◆ BRIEF: From the entries that follow, reproduce exactly and only the lines from the line with "Screen dimensions: 1262x498" to the line with "1372x864 pixels.", endpoints included.
DATA EXCERPTS section start
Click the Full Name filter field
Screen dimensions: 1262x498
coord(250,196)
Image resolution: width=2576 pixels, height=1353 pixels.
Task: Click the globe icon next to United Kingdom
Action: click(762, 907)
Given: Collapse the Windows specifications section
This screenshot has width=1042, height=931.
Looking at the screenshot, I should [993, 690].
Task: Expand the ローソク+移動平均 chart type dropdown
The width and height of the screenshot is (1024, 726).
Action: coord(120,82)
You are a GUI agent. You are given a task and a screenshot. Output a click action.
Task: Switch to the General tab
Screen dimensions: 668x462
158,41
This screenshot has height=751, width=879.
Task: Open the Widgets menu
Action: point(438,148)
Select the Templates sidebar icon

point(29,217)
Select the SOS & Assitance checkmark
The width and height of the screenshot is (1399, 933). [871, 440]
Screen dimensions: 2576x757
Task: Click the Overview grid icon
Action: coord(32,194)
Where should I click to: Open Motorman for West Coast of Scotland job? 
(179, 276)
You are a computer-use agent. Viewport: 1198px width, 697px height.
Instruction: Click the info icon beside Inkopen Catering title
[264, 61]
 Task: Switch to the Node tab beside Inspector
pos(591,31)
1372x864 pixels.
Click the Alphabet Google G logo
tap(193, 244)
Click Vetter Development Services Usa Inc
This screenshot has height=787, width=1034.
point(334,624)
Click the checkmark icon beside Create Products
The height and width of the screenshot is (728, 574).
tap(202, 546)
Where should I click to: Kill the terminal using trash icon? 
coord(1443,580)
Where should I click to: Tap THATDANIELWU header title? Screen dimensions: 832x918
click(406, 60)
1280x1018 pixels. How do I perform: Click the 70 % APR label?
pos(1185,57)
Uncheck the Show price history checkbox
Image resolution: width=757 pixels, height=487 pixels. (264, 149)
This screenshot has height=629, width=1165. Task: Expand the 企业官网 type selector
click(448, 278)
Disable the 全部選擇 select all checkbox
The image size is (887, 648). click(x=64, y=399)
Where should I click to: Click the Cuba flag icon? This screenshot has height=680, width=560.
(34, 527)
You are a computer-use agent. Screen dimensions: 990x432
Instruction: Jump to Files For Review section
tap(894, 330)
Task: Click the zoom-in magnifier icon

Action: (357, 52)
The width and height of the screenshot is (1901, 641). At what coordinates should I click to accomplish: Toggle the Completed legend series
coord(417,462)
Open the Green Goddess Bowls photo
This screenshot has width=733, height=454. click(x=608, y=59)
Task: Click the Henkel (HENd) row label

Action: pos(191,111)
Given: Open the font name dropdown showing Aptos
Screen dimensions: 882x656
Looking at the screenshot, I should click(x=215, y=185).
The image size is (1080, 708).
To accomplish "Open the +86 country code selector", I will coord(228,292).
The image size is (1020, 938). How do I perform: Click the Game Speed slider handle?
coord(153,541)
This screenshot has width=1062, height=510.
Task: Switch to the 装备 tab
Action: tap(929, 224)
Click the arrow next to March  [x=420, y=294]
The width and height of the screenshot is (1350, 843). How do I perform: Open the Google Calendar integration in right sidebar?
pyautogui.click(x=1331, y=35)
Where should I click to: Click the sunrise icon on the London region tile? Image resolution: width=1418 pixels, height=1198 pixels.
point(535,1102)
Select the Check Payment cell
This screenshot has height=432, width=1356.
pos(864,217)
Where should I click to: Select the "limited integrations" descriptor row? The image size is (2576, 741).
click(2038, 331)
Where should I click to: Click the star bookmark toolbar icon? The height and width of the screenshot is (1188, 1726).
DATA EXCERPTS section end
◆ ANSWER SECTION:
Screen dimensions: 1262x498
coord(250,196)
Image resolution: width=2576 pixels, height=1353 pixels.
Task: Click the globe icon next to United Kingdom
Action: click(762, 907)
Given: Collapse the Windows specifications section
This screenshot has width=1042, height=931.
Looking at the screenshot, I should [993, 690].
Task: Expand the ローソク+移動平均 chart type dropdown
The width and height of the screenshot is (1024, 726).
Action: coord(120,82)
You are a GUI agent. You are given a task and a screenshot. Output a click action.
Task: Switch to the General tab
Screen dimensions: 668x462
158,41
This screenshot has height=751, width=879.
Task: Open the Widgets menu
Action: point(438,148)
Select the Templates sidebar icon

point(29,217)
Select the SOS & Assitance checkmark
The width and height of the screenshot is (1399, 933). [871, 440]
Screen dimensions: 2576x757
Task: Click the Overview grid icon
Action: coord(32,194)
Where should I click to: Open Motorman for West Coast of Scotland job? 
(179, 276)
You are a computer-use agent. Viewport: 1198px width, 697px height.
Instruction: Click the info icon beside Inkopen Catering title
[264, 61]
 Task: Switch to the Node tab beside Inspector
pos(591,31)
1372x864 pixels.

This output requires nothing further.